Rating: 9/10
Have you ever hated someone so much that you would stalk them? Pee all over their bathroom? Vandalize their car? Catfish their sibling?
Netflix’s latest trending TV show, “Beef,” is a dark comedy that explores the lives and intense ongoing “beef” of Danny Cho, a contractor played by Steven Yeun, and Amy Lau, a wealthy small business owner played by Ali Wong. Yeun and Wong’s characters meet in a road rage incident that goes viral, kickstarting their strangers-to-enemies storyline.
Cho struggles with money and his career, which in turn impacts his rocky relationship with his brother, Paul, and his parents. He wants to prove himself to his family, but fails to find contracting work and maintain clients.

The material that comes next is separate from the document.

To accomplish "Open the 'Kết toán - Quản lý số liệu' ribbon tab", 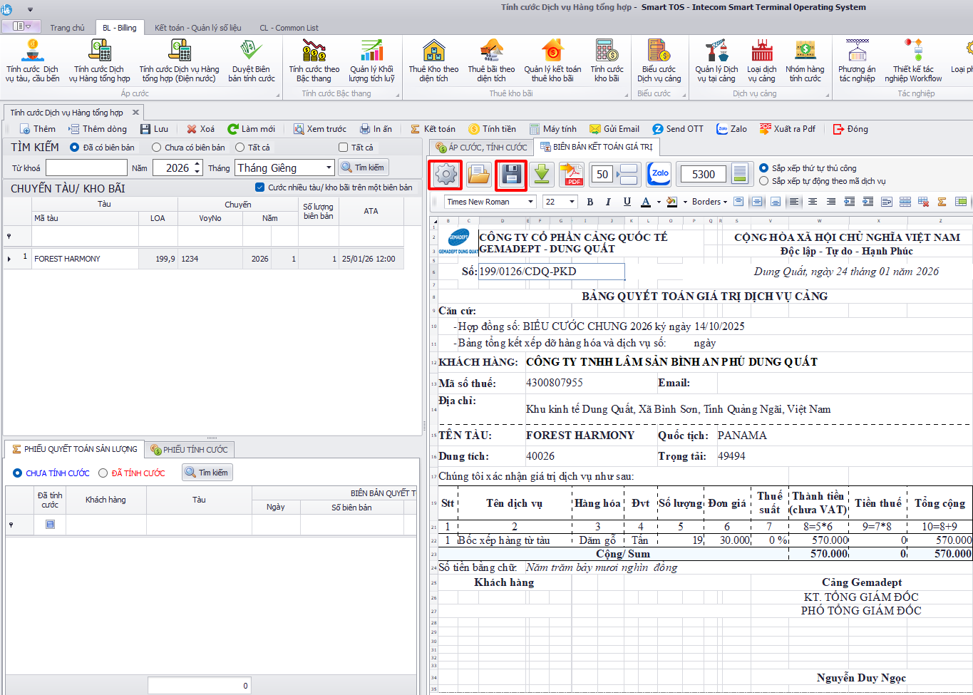I will [x=197, y=28].
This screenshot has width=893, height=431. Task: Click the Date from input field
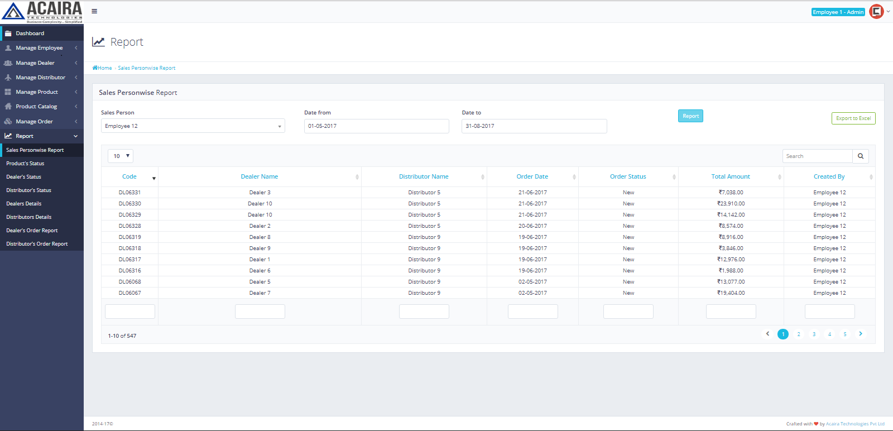click(376, 126)
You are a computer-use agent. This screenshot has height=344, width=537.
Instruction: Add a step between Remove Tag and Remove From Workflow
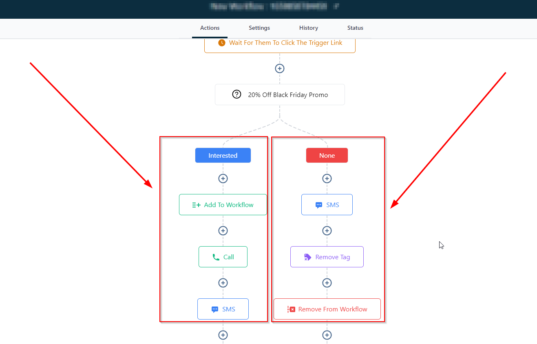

As the breadwinner for her family, Lau also struggles with her career. She wants to close a deal to advance her career, and everything she does revolves around trying to be the perfect, model businesswoman in order to impress others and maintain her reputation.
Both characters are extremely dissatisfied with their lives and take out their frustrations by trying to get revenge on each other after their road rage incident.
The lengths that these characters go to to make the other person’s life a living hell is entertaining, but the longer you watch, the more it starts to get a little aggravating.
You root for both Cho and Lau, but continuously face disappointment as they continue one upping each other in their seemingly never ending game of revenge.
It can get a little tiresome at times, but each plot twist in the show makes it feel worth it.
One of the biggest highlights of “Beef” for me was the amount of Asian representation throughout the show. Almost the entire cast is of Asian descent, and as an Asian woman, it felt refreshing to see so much representation without it being the main premise of the show.
Yeun and Wong are acting icons in the Asian community, but their performances in this show are probably their best to date. Their rare ability to deliver humor combined with such heartfelt, emotionally intense drama scenes shines in every moment of “Beef.”
Each of them brings their characters to life so well, you’ll forget that Yeun and Wong are the ones playing them – which is something that has been difficult for such well-known Asian actors like Yeun and Wong to overcome in previous roles.
“Beef” does have a flair for exaggeration and the dramatic – you can tell just by each episode’s title screen, which features slightly frightening paintings by one of the cast members – but it’s just grounded in realism enough to work.
There are points in the show where I did roll my eyes. (Watching the upper class, snobby characters in Lau’s life have so many discussions over a basic green chair got particularly annoying at times.) But most of the time, I found myself unable to look away, which is why I finished the show in three days.
The A24-produced series is an insane, mildly anxiety-inducing rollercoaster from start to finish. You may laugh, cry, get scared and almost want to gag while watching it, but “Beef” is a show that you just have to binge.